Texas Marijuana Possession and Felony THC Case Dismissed
Chuck Lanehart’s client was very happy to hear from him today. Not only was the client’s misdemeanor possession of marijuana case dismissed, the client’s felony possession of THC was rejected by the prosecutor.
Pulled Over in Panhandle, Caught with Cannabis
Several months ago, the client was driving through a rural South Plains county, moving from Colorado to his parent’s home in South Texas. A DPS trooper noticed his vehicle had Colorado plates, so he followed the vehicle for some time. The trooper stopped the vehicle because he said he noticed the vehicle’s right wheels crossed the solid white “fog line” on the right side of the roadway, a traffic violation. The trooper searched the vehicle and found marijuana and THC.
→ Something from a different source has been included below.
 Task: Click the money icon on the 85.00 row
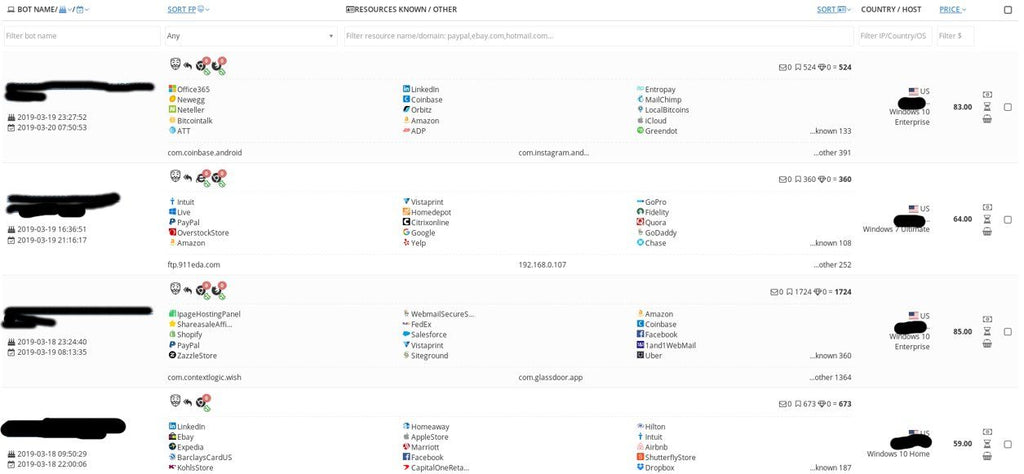pos(987,318)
No Probable Cause for Search and Seizure
However, a close review of the trooper’s in-car video showed the client’s wheels only touched the fog line and never crossed the line. This is not a traffic violation, so the officer had no reasonable suspicion to stop the vehicle. A search and seizure which is the result of an illegal detention violates a person’s Fourth Amendment right to be free from unreasonable searches and seizures, and all evidence obtained from such an illegal detention must be excluded. Chuck presented a legal brief to the prosecutor, which resulted in a dismissal of the case.